→ Task to carry out
Set the following entries down again exactly, line by line.
== Available data ==
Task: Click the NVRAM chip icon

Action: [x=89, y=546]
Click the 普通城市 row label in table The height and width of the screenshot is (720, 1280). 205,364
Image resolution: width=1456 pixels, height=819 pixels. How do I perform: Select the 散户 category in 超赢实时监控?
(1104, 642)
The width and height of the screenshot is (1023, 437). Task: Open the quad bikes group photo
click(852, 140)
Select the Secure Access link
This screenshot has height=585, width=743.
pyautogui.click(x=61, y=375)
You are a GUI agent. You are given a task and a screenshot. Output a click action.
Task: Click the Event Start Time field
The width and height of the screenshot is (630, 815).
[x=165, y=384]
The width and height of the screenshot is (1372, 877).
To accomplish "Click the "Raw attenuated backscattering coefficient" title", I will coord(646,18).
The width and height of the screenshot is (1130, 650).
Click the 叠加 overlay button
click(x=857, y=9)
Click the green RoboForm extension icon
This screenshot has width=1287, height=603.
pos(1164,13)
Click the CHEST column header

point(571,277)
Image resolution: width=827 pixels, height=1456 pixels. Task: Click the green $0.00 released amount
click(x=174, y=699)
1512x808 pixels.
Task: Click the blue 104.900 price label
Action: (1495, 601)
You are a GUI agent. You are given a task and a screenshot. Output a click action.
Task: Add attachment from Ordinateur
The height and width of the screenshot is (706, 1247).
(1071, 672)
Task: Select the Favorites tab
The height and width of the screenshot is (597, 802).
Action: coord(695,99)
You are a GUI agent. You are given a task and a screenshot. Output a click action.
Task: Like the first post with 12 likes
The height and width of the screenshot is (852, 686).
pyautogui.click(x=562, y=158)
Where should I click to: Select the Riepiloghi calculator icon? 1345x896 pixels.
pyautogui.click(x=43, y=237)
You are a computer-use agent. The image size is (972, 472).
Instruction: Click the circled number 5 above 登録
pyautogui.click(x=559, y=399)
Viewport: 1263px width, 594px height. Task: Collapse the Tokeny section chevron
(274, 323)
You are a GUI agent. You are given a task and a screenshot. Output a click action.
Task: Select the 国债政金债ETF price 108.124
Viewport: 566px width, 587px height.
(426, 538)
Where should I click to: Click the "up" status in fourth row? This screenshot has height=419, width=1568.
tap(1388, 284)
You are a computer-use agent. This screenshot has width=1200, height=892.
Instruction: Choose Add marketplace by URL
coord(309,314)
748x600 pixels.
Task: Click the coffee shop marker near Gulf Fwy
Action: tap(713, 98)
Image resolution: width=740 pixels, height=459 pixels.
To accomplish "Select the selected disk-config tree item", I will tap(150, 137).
===
→ Answer to this exercise
Task: Click the NVRAM chip icon

Action: [x=89, y=546]
Click the 普通城市 row label in table The height and width of the screenshot is (720, 1280). 205,364
Image resolution: width=1456 pixels, height=819 pixels. How do I perform: Select the 散户 category in 超赢实时监控?
(1104, 642)
The width and height of the screenshot is (1023, 437). Task: Open the quad bikes group photo
click(852, 140)
Select the Secure Access link
This screenshot has height=585, width=743.
pyautogui.click(x=61, y=375)
You are a GUI agent. You are given a task and a screenshot. Output a click action.
Task: Click the Event Start Time field
The width and height of the screenshot is (630, 815).
[x=165, y=384]
The width and height of the screenshot is (1372, 877).
To accomplish "Click the "Raw attenuated backscattering coefficient" title", I will coord(646,18).
The width and height of the screenshot is (1130, 650).
Click the 叠加 overlay button
click(x=857, y=9)
Click the green RoboForm extension icon
This screenshot has width=1287, height=603.
pos(1164,13)
Click the CHEST column header

point(571,277)
Image resolution: width=827 pixels, height=1456 pixels. Task: Click the green $0.00 released amount
click(x=174, y=699)
1512x808 pixels.
Task: Click the blue 104.900 price label
Action: (1495, 601)
You are a GUI agent. You are given a task and a screenshot. Output a click action.
Task: Add attachment from Ordinateur
The height and width of the screenshot is (706, 1247).
(1071, 672)
Task: Select the Favorites tab
The height and width of the screenshot is (597, 802).
Action: coord(695,99)
You are a GUI agent. You are given a task and a screenshot. Output a click action.
Task: Like the first post with 12 likes
The height and width of the screenshot is (852, 686).
pyautogui.click(x=562, y=158)
Where should I click to: Select the Riepiloghi calculator icon? 1345x896 pixels.
pyautogui.click(x=43, y=237)
You are a computer-use agent. The image size is (972, 472).
Instruction: Click the circled number 5 above 登録
pyautogui.click(x=559, y=399)
Viewport: 1263px width, 594px height. Task: Collapse the Tokeny section chevron
(274, 323)
You are a GUI agent. You are given a task and a screenshot. Output a click action.
Task: Select the 国债政金债ETF price 108.124
Viewport: 566px width, 587px height.
(426, 538)
Where should I click to: Click the "up" status in fourth row? This screenshot has height=419, width=1568.
tap(1388, 284)
You are a computer-use agent. This screenshot has width=1200, height=892.
Instruction: Choose Add marketplace by URL
coord(309,314)
748x600 pixels.
Task: Click the coffee shop marker near Gulf Fwy
Action: tap(713, 98)
Image resolution: width=740 pixels, height=459 pixels.
To accomplish "Select the selected disk-config tree item", I will tap(150, 137).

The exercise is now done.